> _WHAT NEEDS TO BE DONE_
Keep every word of the listing and reproduce it exactly, but set aside any image found there.

> _SOURCE MATERIAL_
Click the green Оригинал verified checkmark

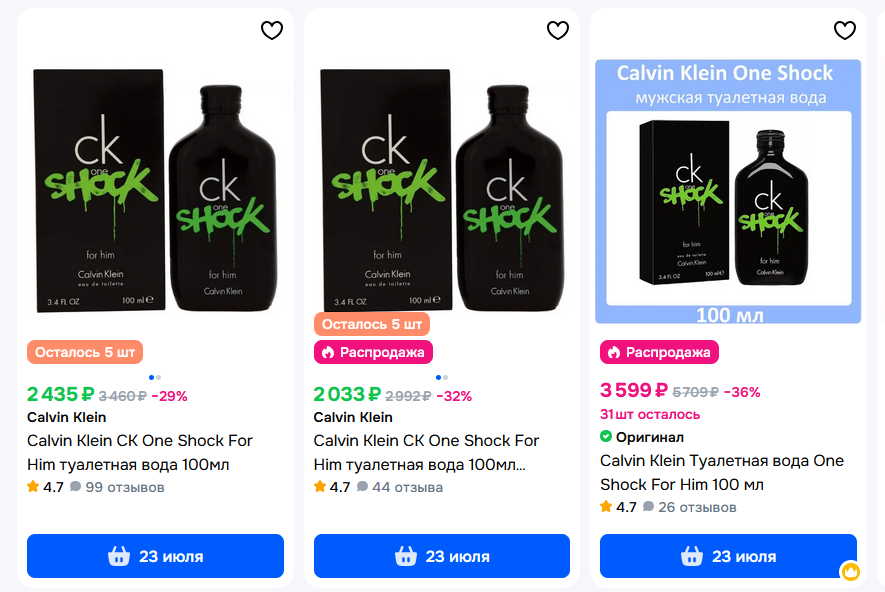click(606, 437)
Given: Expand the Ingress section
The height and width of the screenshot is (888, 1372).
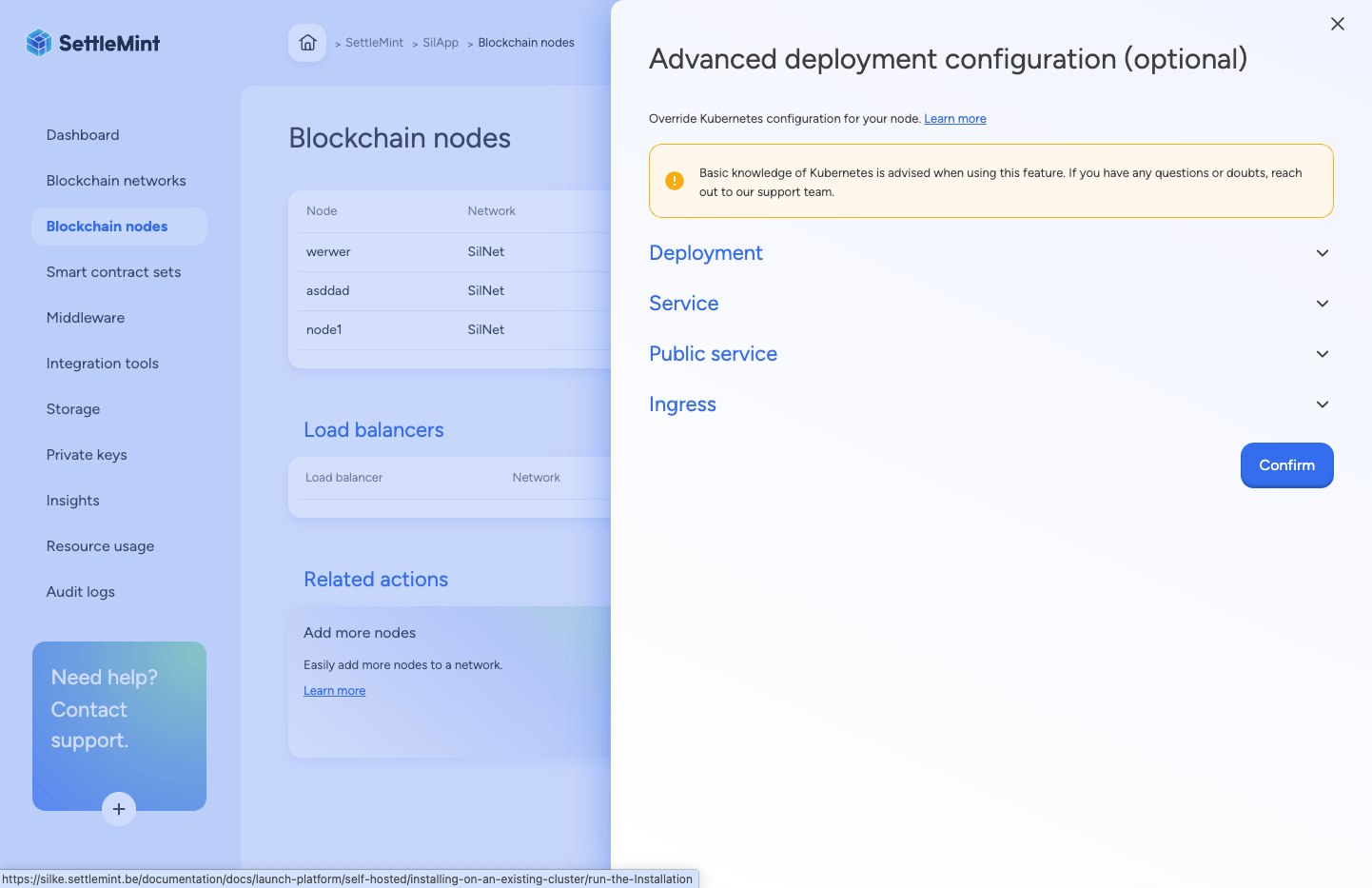Looking at the screenshot, I should [682, 405].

> _ANSWER FOR THIS EXERCISE_
Click the green Оригинал verified checkmark

click(606, 437)
Given: Expand the Ingress section
The height and width of the screenshot is (888, 1372).
Looking at the screenshot, I should [682, 405].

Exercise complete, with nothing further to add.